Velox Docker Dev Workflow

Tags guide velox gluten docker local-dev

The Apache Gluten Velox bundle jar is Linux-only - there are no prebuilt jars for macOS or Windows, and native builds on those hosts are not supported upstream. The docker/velox/ image is therefore the primary local development path on macOS and Windows, and the recommended reproducible path on Linux.

This page covers prerequisites, build steps, both Docker workflows, arch selection, memory sizing, CI integration, and troubleshooting. See Velox Platform for benchmark configuration and adapter options, and Velox Jar Setup for tarball URLs and SHA verification.

Prerequisites

Requirement

Notes

Docker Desktop ≥ 4.x (macOS/Windows) or Docker Engine ≥ 24 (Linux)

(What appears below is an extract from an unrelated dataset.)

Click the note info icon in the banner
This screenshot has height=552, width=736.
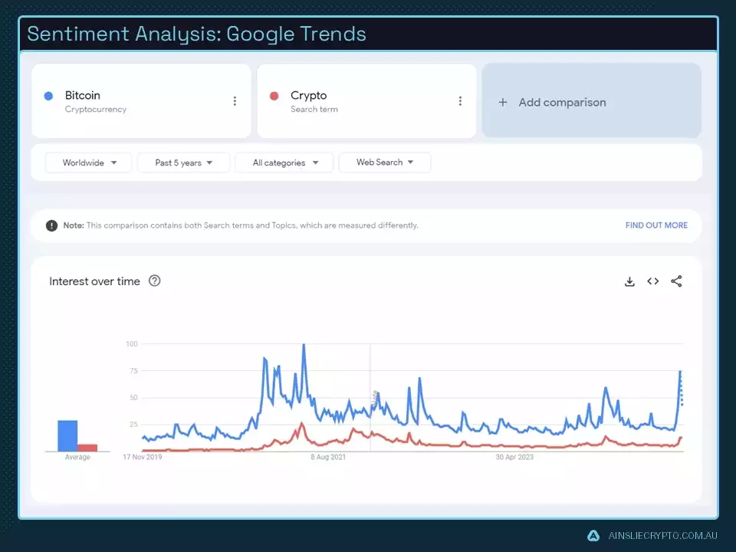[51, 225]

Docker Compose V2 (docker compose, not docker-compose) required

docker buildx

Included with Docker Desktop; on Linux: docker buildx install

~12 GB free disk

Image is ~3 GB; add headroom for build cache and benchmark data

Internet access at build time

The Dockerfile fetches the Gluten tarball from downloads.apache.org during docker build

You do not need Java, PySpark, or the Gluten jar on the host. Everything is inside the image.

Image Overview

The image (docker/velox/Dockerfile) layers on top of apache/spark:4.0.2-scala2.13-java17-python3-ubuntu:

  1. Downloads and SHA-512-verifies the official Apache Gluten 1.6.0 release tarball.

  2. Extracts gluten-velox-bundle-spark4.0_2.13-linux_amd64-1.6.0.jar to /opt/gluten.jar.

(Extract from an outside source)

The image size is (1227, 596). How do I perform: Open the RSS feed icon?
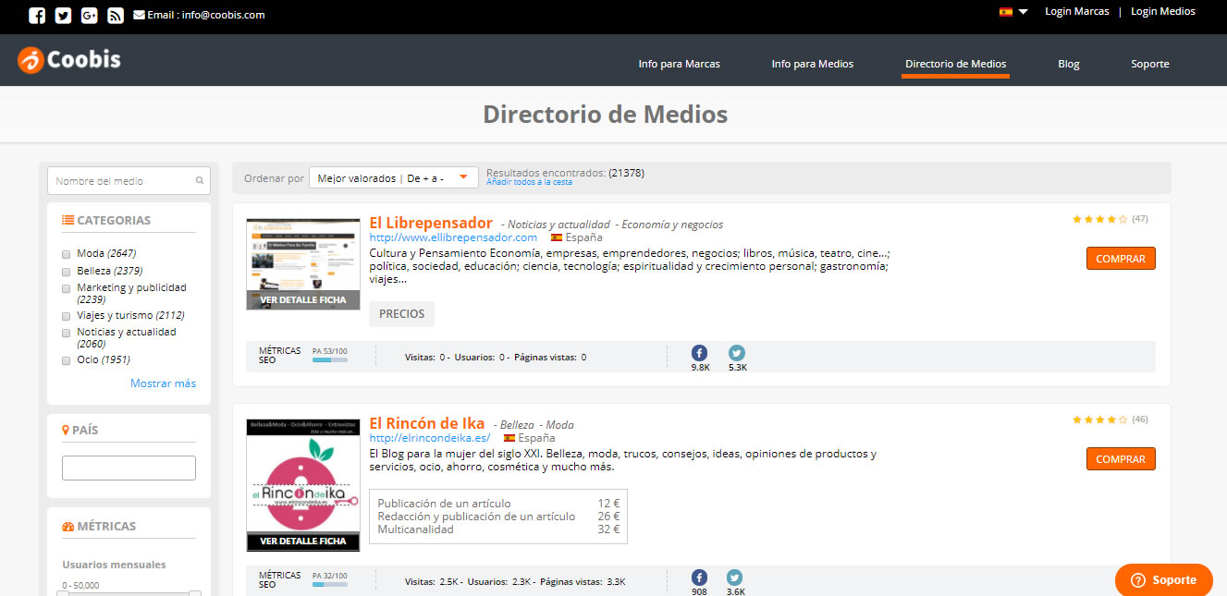coord(116,15)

  3. Builds a thin ZstdJniCodec jar so Spark can read .zst-compressed benchmark data.

  4. Installs BenchBox from the local source tree with uv pip install ... benchbox[velox].

The entrypoint (docker/velox/entrypoint.sh) supports three modes: connect (Spark-Connect server), run (one-shot benchmark), and shell (interactive debugging).

Building the Image

Run all commands from the project root - the build context must include the full BenchBox source tree:

# Quick dev build (single arch, no push)
docker build \
  --platform linux/amd64 \
  -f docker/velox/Dockerfile \
  -t benchbox-velox:dev .

# Verify the build and confirm Velox loads
docker run --rm benchbox-velox:dev python3 -c \
  "from benchbox.platforms.velox import VeloxAdapter; print('import OK')"

Distribution Build (docker buildx)

docker buildx build \
  --platform linux/amd64 \
  -f docker/velox/Dockerfile \
  -t benchbox-velox:1.6.0 \
  --push .

Build Arguments

ARG

Default

Description

GLUTEN_VERSION

1.6.0

Gluten release to download

TARGETARCH

(auto-detected by buildx)

amd64 or arm64; only amd64 is supported by the official jar

Workflow A - Connect Mode

The host runs benchbox; the container runs the Gluten-enabled Spark-Connect server. This is the most flexible workflow: you get the full host BenchBox CLI, local result files, and a clean separation between the client and the Spark+Velox backend.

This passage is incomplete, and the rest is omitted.